■ About this exercise:
The expected result is an exact restatement of the data, free of pictures.
++++ Provided data
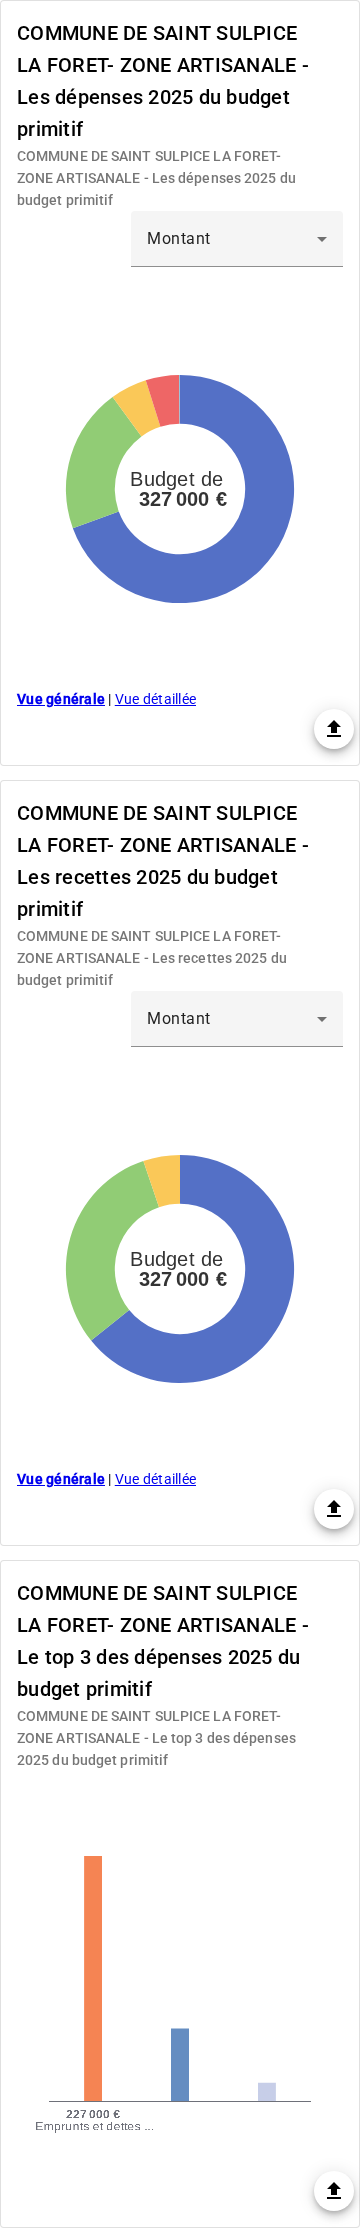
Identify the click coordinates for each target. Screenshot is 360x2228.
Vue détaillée (155, 699)
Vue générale (61, 699)
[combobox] (237, 239)
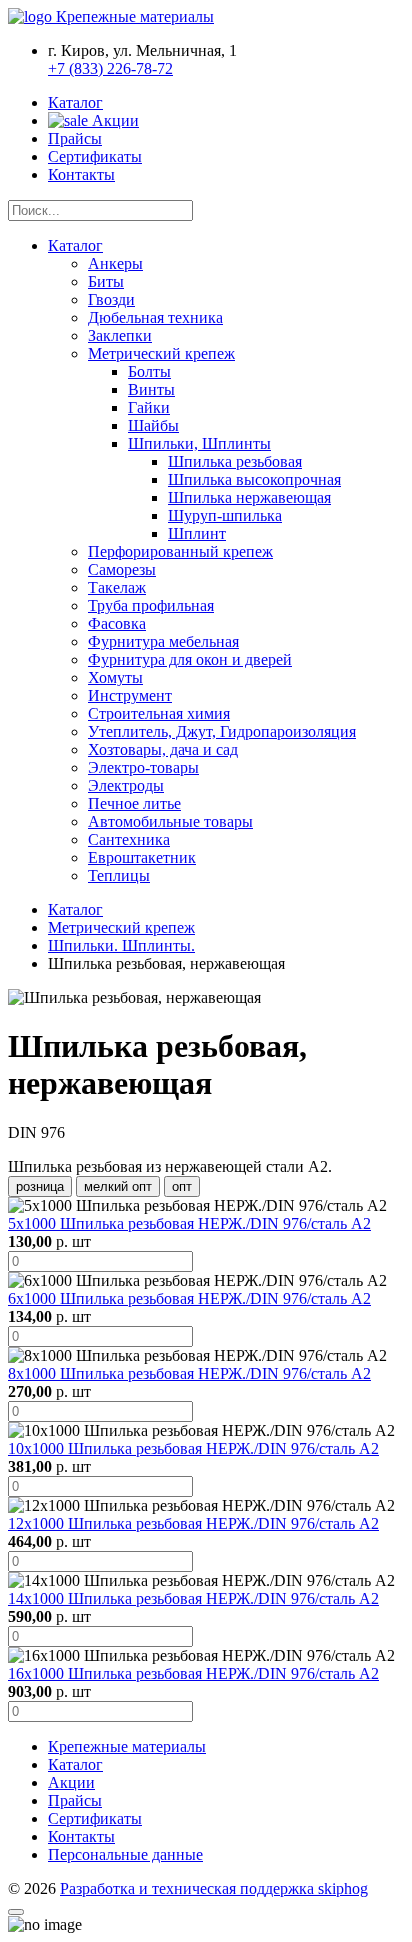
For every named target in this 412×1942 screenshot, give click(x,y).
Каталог (75, 102)
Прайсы (75, 138)
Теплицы (119, 875)
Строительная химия (159, 713)
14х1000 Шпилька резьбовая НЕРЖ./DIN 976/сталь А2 (193, 1598)
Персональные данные (125, 1854)
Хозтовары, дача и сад (163, 749)
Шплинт (197, 533)
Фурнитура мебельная (163, 641)
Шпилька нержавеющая (249, 497)
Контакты (81, 174)
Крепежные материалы (127, 1746)
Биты (106, 281)
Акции (113, 120)
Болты (149, 371)
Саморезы (122, 569)
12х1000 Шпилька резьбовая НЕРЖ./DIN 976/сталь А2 (193, 1523)
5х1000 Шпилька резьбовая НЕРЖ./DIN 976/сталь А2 (189, 1223)
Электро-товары (143, 767)
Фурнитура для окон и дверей (190, 659)
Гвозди (111, 299)
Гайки (149, 407)
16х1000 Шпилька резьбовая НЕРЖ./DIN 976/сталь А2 (193, 1673)
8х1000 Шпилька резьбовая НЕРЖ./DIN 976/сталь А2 (189, 1373)
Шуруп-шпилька (225, 515)
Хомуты (115, 677)
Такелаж (117, 587)
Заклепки (120, 335)
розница (40, 1186)
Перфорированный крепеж (180, 551)
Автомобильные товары (170, 821)
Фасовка (117, 623)
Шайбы (153, 425)
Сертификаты (95, 156)
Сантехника (129, 839)
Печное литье (134, 803)
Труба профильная (151, 605)
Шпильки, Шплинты (199, 443)
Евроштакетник (142, 857)
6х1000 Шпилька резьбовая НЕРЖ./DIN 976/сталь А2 (189, 1298)
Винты (151, 389)
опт (182, 1186)
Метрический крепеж (161, 353)
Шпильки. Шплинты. (121, 945)
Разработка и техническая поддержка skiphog (214, 1888)
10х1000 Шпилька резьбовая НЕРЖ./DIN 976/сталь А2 (193, 1448)
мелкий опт (118, 1186)
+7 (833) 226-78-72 (110, 68)
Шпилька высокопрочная (254, 479)
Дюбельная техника (155, 317)
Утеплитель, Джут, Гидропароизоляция (222, 731)
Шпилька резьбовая (235, 461)
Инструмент (130, 695)
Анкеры (115, 263)
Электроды (126, 785)
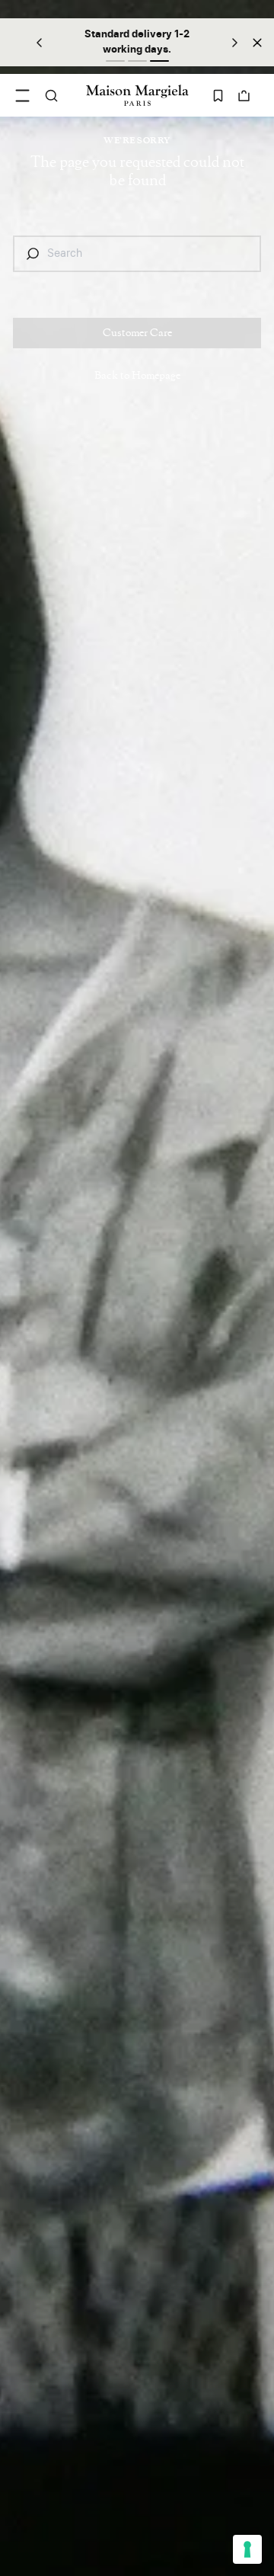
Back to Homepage (137, 375)
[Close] (257, 42)
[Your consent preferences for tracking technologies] (247, 2549)
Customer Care (137, 333)
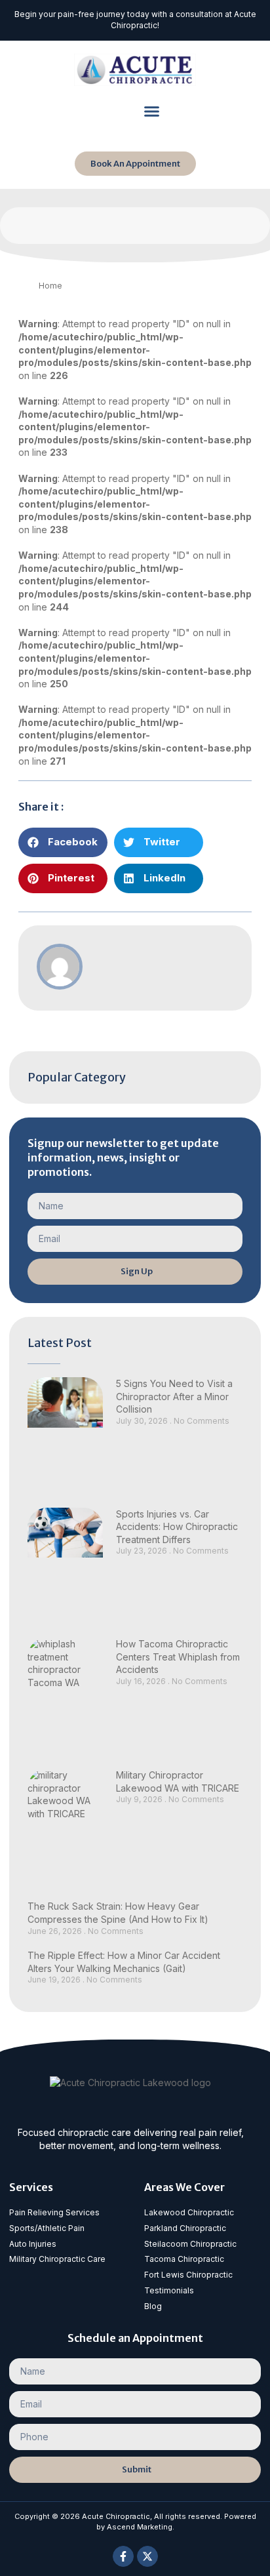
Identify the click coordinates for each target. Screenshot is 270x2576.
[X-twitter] (147, 2556)
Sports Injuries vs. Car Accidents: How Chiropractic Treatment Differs (177, 1526)
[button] (151, 111)
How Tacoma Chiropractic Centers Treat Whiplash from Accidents (178, 1656)
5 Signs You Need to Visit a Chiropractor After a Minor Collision (174, 1396)
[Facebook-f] (123, 2556)
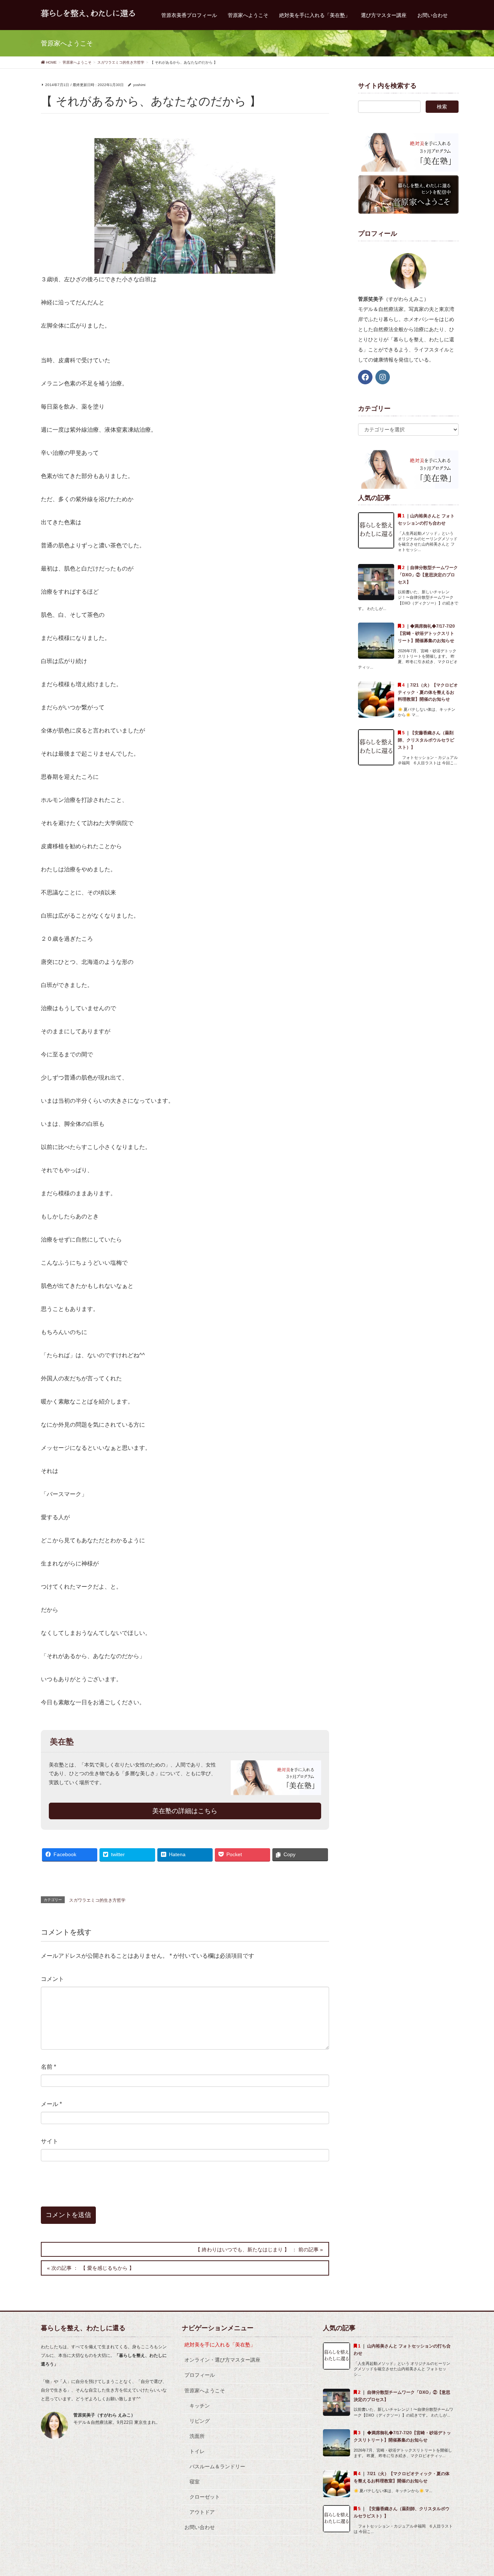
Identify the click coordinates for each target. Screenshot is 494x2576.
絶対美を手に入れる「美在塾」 (219, 2345)
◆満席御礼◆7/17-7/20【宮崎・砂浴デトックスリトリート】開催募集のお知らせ (426, 633)
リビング (199, 2421)
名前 (48, 2067)
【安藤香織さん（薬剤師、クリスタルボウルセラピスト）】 (426, 740)
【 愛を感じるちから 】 (107, 2268)
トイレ (197, 2451)
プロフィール (199, 2375)
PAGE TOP (476, 2492)
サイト (49, 2141)
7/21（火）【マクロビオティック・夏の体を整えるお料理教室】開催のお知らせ (428, 692)
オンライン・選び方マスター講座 (222, 2360)
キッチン (199, 2406)
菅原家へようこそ (204, 2390)
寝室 (194, 2482)
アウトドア (202, 2512)
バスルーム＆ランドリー (217, 2466)
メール (51, 2104)
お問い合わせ (199, 2527)
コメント (52, 1979)
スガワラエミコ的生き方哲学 (97, 1900)
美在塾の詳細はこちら (184, 1811)
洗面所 (197, 2436)
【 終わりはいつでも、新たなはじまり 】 (242, 2249)
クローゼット (204, 2497)
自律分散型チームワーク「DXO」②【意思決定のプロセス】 (428, 575)
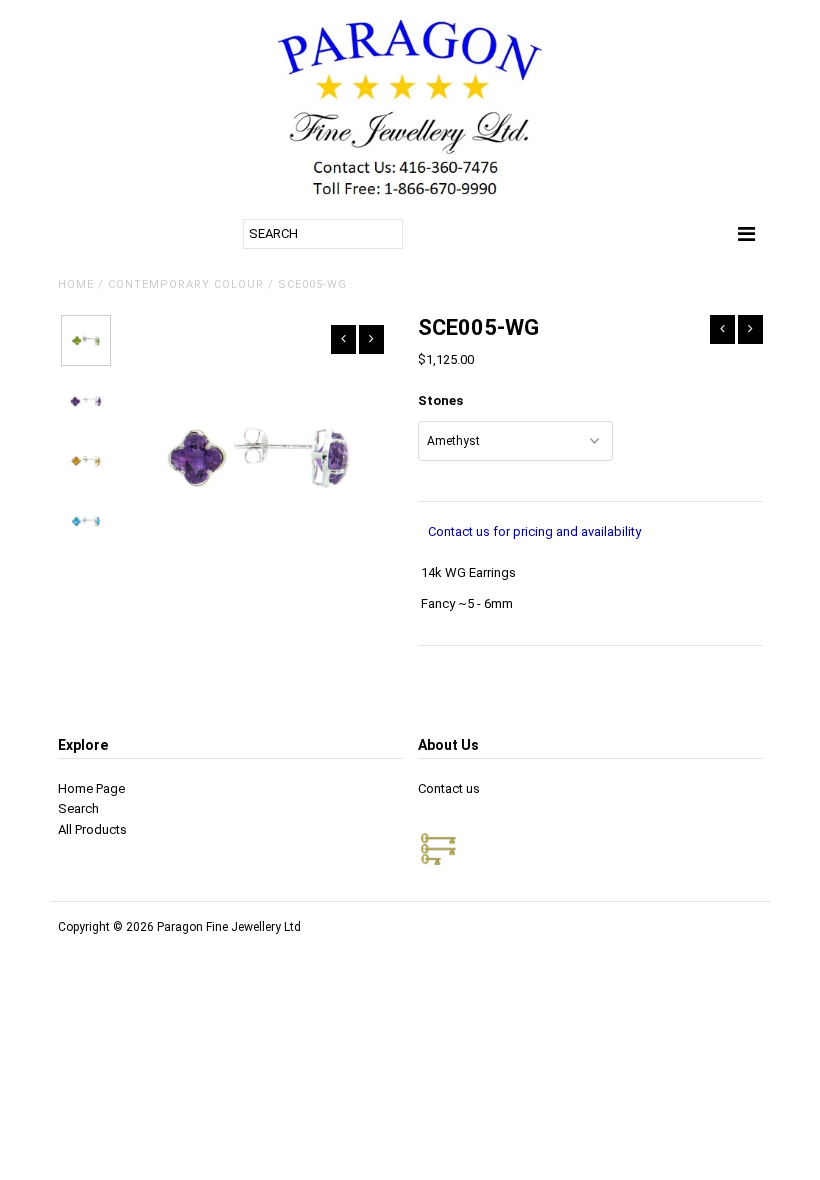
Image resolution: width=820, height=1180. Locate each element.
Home (76, 284)
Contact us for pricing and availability (534, 531)
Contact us (449, 788)
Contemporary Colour (186, 284)
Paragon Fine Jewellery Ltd (229, 927)
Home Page (91, 788)
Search (78, 808)
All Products (92, 829)
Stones (440, 400)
++++++++
■ Exercise solution:
Identify the click coordinates for each target. Screenshot is 360x2228.
Vue détaillée (155, 699)
Vue générale (61, 699)
[combobox] (237, 239)
For every named target in this 412×1942 screenshot, give click(x,y).
Каталог (75, 102)
Прайсы (75, 138)
Теплицы (119, 875)
Строительная химия (159, 713)
14х1000 Шпилька резьбовая НЕРЖ./DIN 976/сталь А2 (193, 1598)
Персональные данные (125, 1854)
Хозтовары, дача и сад (163, 749)
Шплинт (197, 533)
Фурнитура мебельная (163, 641)
Шпилька нержавеющая (249, 497)
Контакты (81, 174)
Крепежные материалы (127, 1746)
Биты (106, 281)
Акции (113, 120)
Болты (149, 371)
Саморезы (122, 569)
12х1000 Шпилька резьбовая НЕРЖ./DIN 976/сталь А2 (193, 1523)
5х1000 Шпилька резьбовая НЕРЖ./DIN 976/сталь А2 (189, 1223)
Электро-товары (143, 767)
Фурнитура для окон и дверей (190, 659)
Гвозди (111, 299)
Гайки (149, 407)
16х1000 Шпилька резьбовая НЕРЖ./DIN 976/сталь А2 (193, 1673)
8х1000 Шпилька резьбовая НЕРЖ./DIN 976/сталь А2 (189, 1373)
Шуруп-шпилька (225, 515)
Хомуты (115, 677)
Такелаж (117, 587)
Заклепки (120, 335)
розница (40, 1186)
Перфорированный крепеж (180, 551)
Автомобильные товары (170, 821)
Фасовка (117, 623)
Шайбы (153, 425)
Сертификаты (95, 156)
Сантехника (129, 839)
Печное литье (134, 803)
Труба профильная (151, 605)
Шпильки, Шплинты (199, 443)
Евроштакетник (142, 857)
6х1000 Шпилька резьбовая НЕРЖ./DIN 976/сталь А2 (189, 1298)
Винты (151, 389)
опт (182, 1186)
Метрический крепеж (161, 353)
Шпильки. Шплинты. (121, 945)
Разработка и техническая поддержка skiphog (214, 1888)
10х1000 Шпилька резьбовая НЕРЖ./DIN 976/сталь А2 (193, 1448)
мелкий опт (118, 1186)
+7 (833) 226-78-72 (110, 68)
Шпилька высокопрочная (254, 479)
Дюбельная техника (155, 317)
Утеплитель, Джут, Гидропароизоляция (222, 731)
Шпилька резьбовая (235, 461)
Инструмент (130, 695)
Анкеры (115, 263)
Электроды (126, 785)
Back to Homepage (137, 375)
[Close] (257, 42)
[Your consent preferences for tracking technologies] (247, 2549)
Customer Care (137, 333)
Identify the click coordinates for each target. Screenshot is 270x2576.
[X-twitter] (147, 2556)
Sports Injuries vs. Car Accidents: How Chiropractic Treatment Differs (177, 1526)
[button] (151, 111)
How Tacoma Chiropractic Centers Treat Whiplash from Accidents (178, 1656)
5 Signs You Need to Visit a Chiropractor After a Minor Collision (174, 1396)
[Facebook-f] (123, 2556)
Identify the click coordinates for each target. Screenshot is 494x2576.
絶対美を手に入れる「美在塾」 (219, 2345)
◆満席御礼◆7/17-7/20【宮崎・砂浴デトックスリトリート】開催募集のお知らせ (426, 633)
リビング (199, 2421)
名前 (48, 2067)
【安藤香織さん（薬剤師、クリスタルボウルセラピスト）】 (426, 740)
【 愛を感じるちから 】 (107, 2268)
トイレ (197, 2451)
プロフィール (199, 2375)
PAGE TOP (476, 2492)
サイト (49, 2141)
7/21（火）【マクロビオティック・夏の体を整えるお料理教室】開催のお知らせ (428, 692)
オンライン・選び方マスター講座 (222, 2360)
キッチン (199, 2406)
菅原家へようこそ (204, 2390)
寝室 (194, 2482)
アウトドア (202, 2512)
バスルーム＆ランドリー (217, 2466)
メール (51, 2104)
お問い合わせ (199, 2527)
コメント (52, 1979)
スガワラエミコ的生き方哲学 (97, 1900)
美在塾の詳細はこちら (184, 1811)
洗面所 (197, 2436)
【 終わりはいつでも、新たなはじまり 】 (242, 2249)
クローゼット (204, 2497)
自律分散型チームワーク「DXO」②【意思決定のプロセス】 (428, 575)
Image resolution: width=820, height=1180. Locate each element.
Home (76, 284)
Contact us for pricing and availability (534, 531)
Contact us (449, 788)
Contemporary Colour (186, 284)
Paragon Fine Jewellery Ltd (229, 927)
Home Page (91, 788)
Search (78, 808)
All Products (92, 829)
Stones (440, 400)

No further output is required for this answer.